Price Realized: $ 422
?Final Price Realized includes Buyer’s Premium added to Hammer Price
Estimate: $ 600 - $ 900
"THE PRESIDENCY . . . HAS NO ATTRACTION FOR ME" TAFT, WILLIAM HOWARD. Two Typed Letters Signed, "WmHTaft" or "Bill," to Yale classmate Clarence H. Kelsey, each with holograph corrections. The first, as Solicitor General, urging Kelsey to help restrain Yale alum Timmy Woodruff's enthusiastic political support. With a one-line holograph postscript inquiring about Kelsey's "valedictorians." The second, as Secretary of War, considering the future of his political career. Each 1 page, 4to, "Department of Justice" or "War Department" stationery; each with browning from previous matting, cello tape remnants from prior matting to each at upper and lower edges verso, folds. (TFC) Washington, 12 March 1891; 11 April 1906

Additional Details

1891: "I thank you for your very kind letter to the Pres. I rather think that you would better rein in Timmy Woodruff. I don't care much for political support, and I have about all the recommendations from members of the bar of New York and more than I have had any right to expect. I thank you very much for your interest in the matter. I should be obliged to you if you would see that Timmy does not go into the political business. I fear the effect of it."

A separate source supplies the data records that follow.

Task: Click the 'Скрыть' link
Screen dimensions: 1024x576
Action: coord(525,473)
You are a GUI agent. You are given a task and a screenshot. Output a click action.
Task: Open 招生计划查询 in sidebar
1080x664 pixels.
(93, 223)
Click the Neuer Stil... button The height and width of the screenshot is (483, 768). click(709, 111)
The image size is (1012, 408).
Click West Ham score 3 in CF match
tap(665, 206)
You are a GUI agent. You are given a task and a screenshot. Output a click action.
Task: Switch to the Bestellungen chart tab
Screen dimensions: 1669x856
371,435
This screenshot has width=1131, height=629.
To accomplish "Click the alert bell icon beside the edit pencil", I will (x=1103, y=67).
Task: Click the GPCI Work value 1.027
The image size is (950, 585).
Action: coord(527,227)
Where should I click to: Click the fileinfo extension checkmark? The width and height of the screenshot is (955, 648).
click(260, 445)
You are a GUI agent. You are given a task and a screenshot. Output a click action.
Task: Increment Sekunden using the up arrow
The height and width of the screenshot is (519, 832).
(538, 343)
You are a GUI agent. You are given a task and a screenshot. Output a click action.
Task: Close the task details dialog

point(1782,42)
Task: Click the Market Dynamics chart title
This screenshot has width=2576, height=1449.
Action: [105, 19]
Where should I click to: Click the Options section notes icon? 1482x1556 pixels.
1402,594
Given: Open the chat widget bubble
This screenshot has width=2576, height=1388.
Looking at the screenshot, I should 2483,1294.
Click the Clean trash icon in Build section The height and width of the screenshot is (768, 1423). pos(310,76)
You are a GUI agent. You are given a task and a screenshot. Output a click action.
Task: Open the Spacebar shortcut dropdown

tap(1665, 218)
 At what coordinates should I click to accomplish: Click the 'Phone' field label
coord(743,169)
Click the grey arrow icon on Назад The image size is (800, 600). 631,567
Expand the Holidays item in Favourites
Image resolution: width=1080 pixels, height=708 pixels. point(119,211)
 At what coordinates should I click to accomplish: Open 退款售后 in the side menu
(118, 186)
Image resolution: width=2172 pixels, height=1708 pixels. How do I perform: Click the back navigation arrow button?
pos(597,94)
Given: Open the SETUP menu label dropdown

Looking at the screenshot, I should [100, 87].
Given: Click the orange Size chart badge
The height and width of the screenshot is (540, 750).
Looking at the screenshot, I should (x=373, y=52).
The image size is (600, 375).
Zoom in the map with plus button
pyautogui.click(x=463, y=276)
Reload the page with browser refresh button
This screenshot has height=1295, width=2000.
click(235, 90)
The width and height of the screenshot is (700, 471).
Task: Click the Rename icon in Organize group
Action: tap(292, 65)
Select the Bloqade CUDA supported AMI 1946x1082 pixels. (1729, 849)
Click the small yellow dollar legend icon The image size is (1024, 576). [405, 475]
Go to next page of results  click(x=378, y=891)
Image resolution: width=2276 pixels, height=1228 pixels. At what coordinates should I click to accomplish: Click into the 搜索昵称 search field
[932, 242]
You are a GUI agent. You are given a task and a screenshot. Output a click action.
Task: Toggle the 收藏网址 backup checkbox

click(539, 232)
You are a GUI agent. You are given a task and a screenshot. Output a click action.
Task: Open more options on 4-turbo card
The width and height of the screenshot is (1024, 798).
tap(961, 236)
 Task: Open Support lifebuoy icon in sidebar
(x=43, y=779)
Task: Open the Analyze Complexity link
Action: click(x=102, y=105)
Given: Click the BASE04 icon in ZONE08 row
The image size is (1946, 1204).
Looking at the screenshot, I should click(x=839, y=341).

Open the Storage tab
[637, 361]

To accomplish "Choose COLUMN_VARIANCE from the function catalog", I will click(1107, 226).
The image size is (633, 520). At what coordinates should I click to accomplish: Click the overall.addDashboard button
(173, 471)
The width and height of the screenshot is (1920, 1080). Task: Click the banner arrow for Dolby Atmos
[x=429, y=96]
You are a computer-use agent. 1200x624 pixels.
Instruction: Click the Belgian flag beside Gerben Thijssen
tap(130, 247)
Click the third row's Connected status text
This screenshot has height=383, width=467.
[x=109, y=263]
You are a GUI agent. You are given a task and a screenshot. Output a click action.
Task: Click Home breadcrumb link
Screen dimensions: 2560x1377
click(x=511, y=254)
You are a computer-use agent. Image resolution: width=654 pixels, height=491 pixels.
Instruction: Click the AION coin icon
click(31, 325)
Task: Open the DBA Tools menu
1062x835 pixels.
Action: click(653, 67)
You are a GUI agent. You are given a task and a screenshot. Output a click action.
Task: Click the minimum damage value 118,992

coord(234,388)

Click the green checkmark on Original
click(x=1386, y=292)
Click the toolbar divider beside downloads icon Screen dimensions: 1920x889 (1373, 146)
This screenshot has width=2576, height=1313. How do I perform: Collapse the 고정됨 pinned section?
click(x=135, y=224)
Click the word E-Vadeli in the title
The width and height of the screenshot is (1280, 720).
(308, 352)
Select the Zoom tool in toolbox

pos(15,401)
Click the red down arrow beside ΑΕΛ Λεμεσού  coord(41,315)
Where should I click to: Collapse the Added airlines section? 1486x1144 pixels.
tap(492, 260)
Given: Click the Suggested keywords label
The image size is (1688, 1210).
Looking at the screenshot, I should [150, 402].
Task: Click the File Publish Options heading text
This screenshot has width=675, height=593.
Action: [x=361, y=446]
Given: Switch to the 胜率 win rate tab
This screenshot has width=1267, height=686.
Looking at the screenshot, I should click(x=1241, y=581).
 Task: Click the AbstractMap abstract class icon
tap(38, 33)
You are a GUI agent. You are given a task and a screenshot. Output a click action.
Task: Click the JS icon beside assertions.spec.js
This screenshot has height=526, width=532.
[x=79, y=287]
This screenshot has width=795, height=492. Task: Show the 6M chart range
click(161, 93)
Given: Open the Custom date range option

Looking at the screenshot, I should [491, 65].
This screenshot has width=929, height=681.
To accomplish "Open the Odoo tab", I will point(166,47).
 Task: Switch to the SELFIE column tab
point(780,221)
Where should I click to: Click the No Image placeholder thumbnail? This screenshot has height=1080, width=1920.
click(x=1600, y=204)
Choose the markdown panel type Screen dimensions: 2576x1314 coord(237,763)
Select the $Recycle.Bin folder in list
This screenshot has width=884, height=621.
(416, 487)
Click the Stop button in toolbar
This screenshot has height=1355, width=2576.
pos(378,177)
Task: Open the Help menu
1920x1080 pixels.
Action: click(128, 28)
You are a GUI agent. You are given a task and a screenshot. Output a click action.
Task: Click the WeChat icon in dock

1906: ". . . You are all wrong in any suspicion as to the President's motive. I could show you a letter to me which explains the whole situation. Harry might show it to you if you would go and see him, because I have sent him a copy. I am not at all decided yet as to what I ought to do. So far as the Presidency is concerned, it is as remote as possible. It has no attraction for me, and to me the suggestion that I should wait for that is only a humorous one. My only hesitation to accept the Supreme Court Judgeship is caused by the doubt whether if I leave the War Department it will not affect injuriously the cause of the Filipinos. Now I cannot expect to remain in this office all of the time, and the question is whether by remaining in sometime longer I can do good enough to justify my failure to embrace the opportunity to go into a place where I must think it possible for one to be of great use to the country for the next twenty years. I should like very much to go with Fred Potter if I can, but I doubt the possibility of it."